__Stated goal__
Retype the listing below line for line, keeping every character as it is, but leave the pictures out.

-- -- --

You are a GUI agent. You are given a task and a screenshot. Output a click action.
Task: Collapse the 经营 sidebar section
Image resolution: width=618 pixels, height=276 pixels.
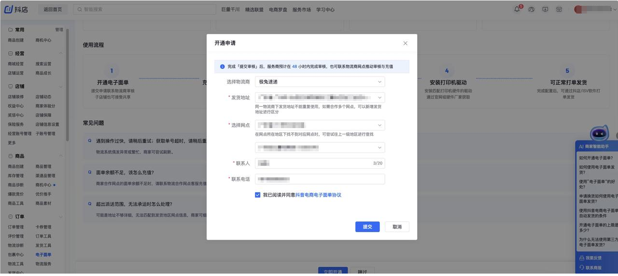[x=61, y=53]
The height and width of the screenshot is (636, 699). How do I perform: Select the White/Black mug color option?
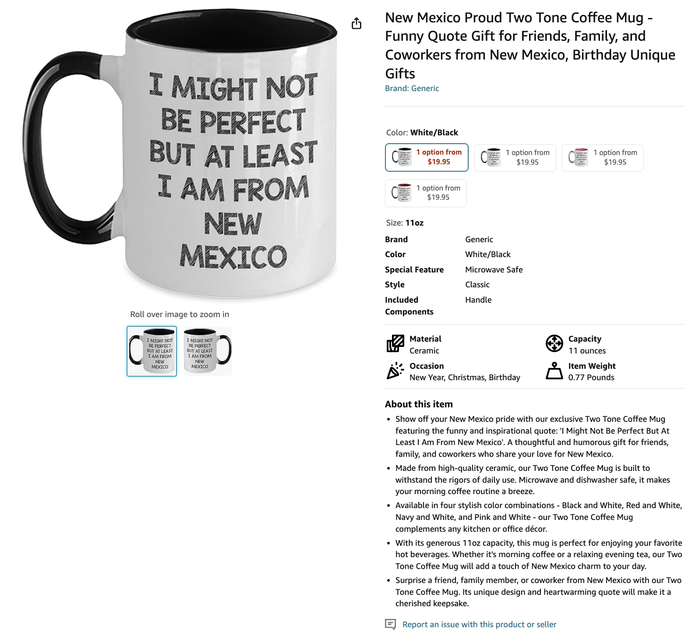coord(427,157)
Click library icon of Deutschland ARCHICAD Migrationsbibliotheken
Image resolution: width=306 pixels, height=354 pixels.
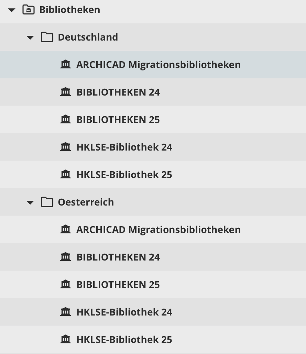(65, 64)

-- -- --

__Solution to this task__
You are a GUI agent. You are given a task and a screenshot. Output a click action.
Task: Collapse the 经营 sidebar section
Image resolution: width=618 pixels, height=276 pixels.
[x=61, y=53]
The height and width of the screenshot is (636, 699). How do I perform: Select the White/Black mug color option?
coord(427,157)
Click library icon of Deutschland ARCHICAD Migrationsbibliotheken
Image resolution: width=306 pixels, height=354 pixels.
(65, 64)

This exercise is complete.